In reviewing an arbitrator’s interpretation of a collective bargaining agreement, the Authority applies the deferential standard of review that federal courts use in reviewing arbitration awards in the private sector.  See 5 U.S.C. § 7122(a)(2); AFGE, Council 220, 54 FLRA 156, 159 (1998).  Under this standard, the Authority will find that an arbitration award is deficient as failing to draw its essence from the collective bargaining agreement when the appealing party establishes that the award:  (1) cannot in any rational way be derived from the agreement; (2) is so unfounded in reason and fact and so unconnected with the wording and purposes of the collective bargaining agreement as to manifest an infidelity to the obligation of the arbitrator; (3) does not represent a plausible interpretation of the agreement; or (4) evidences a manifest disregard of the agreement.  See U.S. Dep’t of Labor (OSHA), 34 FLRA 573, 575 (1990).  The Authority and the courts defer to arbitrators in this context because it is the arbitrator’s construction of the agreement for which the parties have bargained.  Id. at 576. 
Article 23 provides, in pertinent part, that “[a] common pattern of progressive discipline is reprimand [followed by] short[-]term suspension,” but that “[a]ny of the[] steps [of progressive discipline] may be bypassed where management determines by the severe nature of the behavior that a lesser form of discipline would not be appropriate.”  Exceptions, Attach. B (CBA) at 23-1.  The Arbitrator found that the Agency had not demonstrated that the grievant’s behavior was “so severe that it warranted the bypassing of a written reprimand[,]” Award at 6, and the Agency provides no basis for finding that the Arbitrator erred in this regard.  In addition, although the Agency asserts that the grievant received an “oral warning” prior to the incident for which she was suspended, Exceptions at 10, Article 23 provides that “oral warnings . . . are informal in nature and not recorded[,]” CBA at 23-1.  Thus, there is no basis for finding that an oral warning constitutes discipline or required the Arbitrator to find that the Agency was permitted to bypass the reprimand step of progressive discipline. 
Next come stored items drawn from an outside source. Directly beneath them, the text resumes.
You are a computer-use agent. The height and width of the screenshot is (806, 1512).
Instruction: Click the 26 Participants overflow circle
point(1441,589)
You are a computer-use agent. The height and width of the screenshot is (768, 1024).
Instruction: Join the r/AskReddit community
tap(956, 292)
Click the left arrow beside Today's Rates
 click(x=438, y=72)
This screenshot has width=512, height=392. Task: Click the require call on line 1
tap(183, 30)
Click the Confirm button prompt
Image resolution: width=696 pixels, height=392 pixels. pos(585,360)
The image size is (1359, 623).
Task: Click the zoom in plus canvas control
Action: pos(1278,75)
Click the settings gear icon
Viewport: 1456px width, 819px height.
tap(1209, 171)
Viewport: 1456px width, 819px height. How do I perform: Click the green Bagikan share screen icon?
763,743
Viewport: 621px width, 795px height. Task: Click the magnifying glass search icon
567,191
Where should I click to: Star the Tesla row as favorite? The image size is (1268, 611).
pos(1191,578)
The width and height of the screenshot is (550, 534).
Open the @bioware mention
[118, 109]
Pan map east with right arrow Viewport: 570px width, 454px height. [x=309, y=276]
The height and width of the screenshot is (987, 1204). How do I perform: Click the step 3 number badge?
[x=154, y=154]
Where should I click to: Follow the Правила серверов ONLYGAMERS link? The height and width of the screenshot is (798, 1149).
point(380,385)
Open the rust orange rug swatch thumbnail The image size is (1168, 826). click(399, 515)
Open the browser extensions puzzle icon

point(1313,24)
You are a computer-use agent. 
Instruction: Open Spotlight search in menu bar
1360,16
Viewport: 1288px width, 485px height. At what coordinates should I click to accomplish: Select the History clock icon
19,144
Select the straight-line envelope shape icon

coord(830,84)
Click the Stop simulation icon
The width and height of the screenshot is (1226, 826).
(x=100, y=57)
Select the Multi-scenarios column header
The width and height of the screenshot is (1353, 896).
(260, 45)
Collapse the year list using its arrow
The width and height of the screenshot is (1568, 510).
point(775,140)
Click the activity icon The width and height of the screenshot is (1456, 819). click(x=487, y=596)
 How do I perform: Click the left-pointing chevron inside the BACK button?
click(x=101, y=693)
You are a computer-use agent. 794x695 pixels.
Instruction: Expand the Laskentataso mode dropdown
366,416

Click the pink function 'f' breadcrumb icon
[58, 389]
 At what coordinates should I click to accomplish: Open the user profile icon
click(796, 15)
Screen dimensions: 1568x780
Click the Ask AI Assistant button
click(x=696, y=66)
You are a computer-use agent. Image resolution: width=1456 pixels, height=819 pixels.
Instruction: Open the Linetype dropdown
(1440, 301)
Further, the decisions relied upon by the Agency do not demonstrate that the award fails to draw its essence from the parties’ agreement.  In SSA, the Authority set aside an award where the arbitrator found just cause for discipline, but nonetheless mitigated a suspension.  64 FLRA at 1121-22.  By contrast, here, the Arbitrator found that the Agency did not have just cause to suspend the grievant.  Award at 6.  In addition, the Agency’s reliance on St. Paul, which also involved Article 23, is misplaced because the Authority overturned that decision in SSA II, 65 FLRA at 288-89.  Finally, in Local 3342, the Authority denied an essence exception to an arbitrator’s finding that the agency had established that an employee’s misconduct warranted bypassing progressive discipline steps.  58 FLRA at 450.  However, as discussed above, the Arbitrator here found that the Agency had not demonstrated that the grievant’s misconduct warranted bypassing a written reprimand.  Award at 6. 
        For the reasons stated above, the Agency provides no basis for finding that the Arbitrator’s interpretation of Article 23 is irrational, unfounded, implausible, or in manifest disregard of the parties’ agreement.  Accordingly, we deny this exception.     
V.    Decision
                The Agency’s contrary-to-law exception is dismissed, and its essence exception is denied.


1.  It is unclear from the record whether the parties stipulated the issues.
2.  The Union did not file an opposition.
3.  We note that the Agency also cites an arbitration award.  See Exceptions at 10 (citing Dep’t of Transp., FAA, 98 F.L.R.R. 2‑1112 (June 11, 1998)).  However, as arbitration awards are not precedential, see, e.g.U.S. Dep’t of Homeland Sec., Customs & Border Prot., 63 FLRA 495, 499 (2009), we do not address this citation further.
4.  The Authority’s Regulations concerning the review of arbitration awards, as well as certain related procedural Regulations, including § 2429.5, were revised effective October 1, 2010.  See 75 Fed. Reg. 42,283 (2010).  As the Agency’s exceptions were filed before that date, we apply the prior Regulations.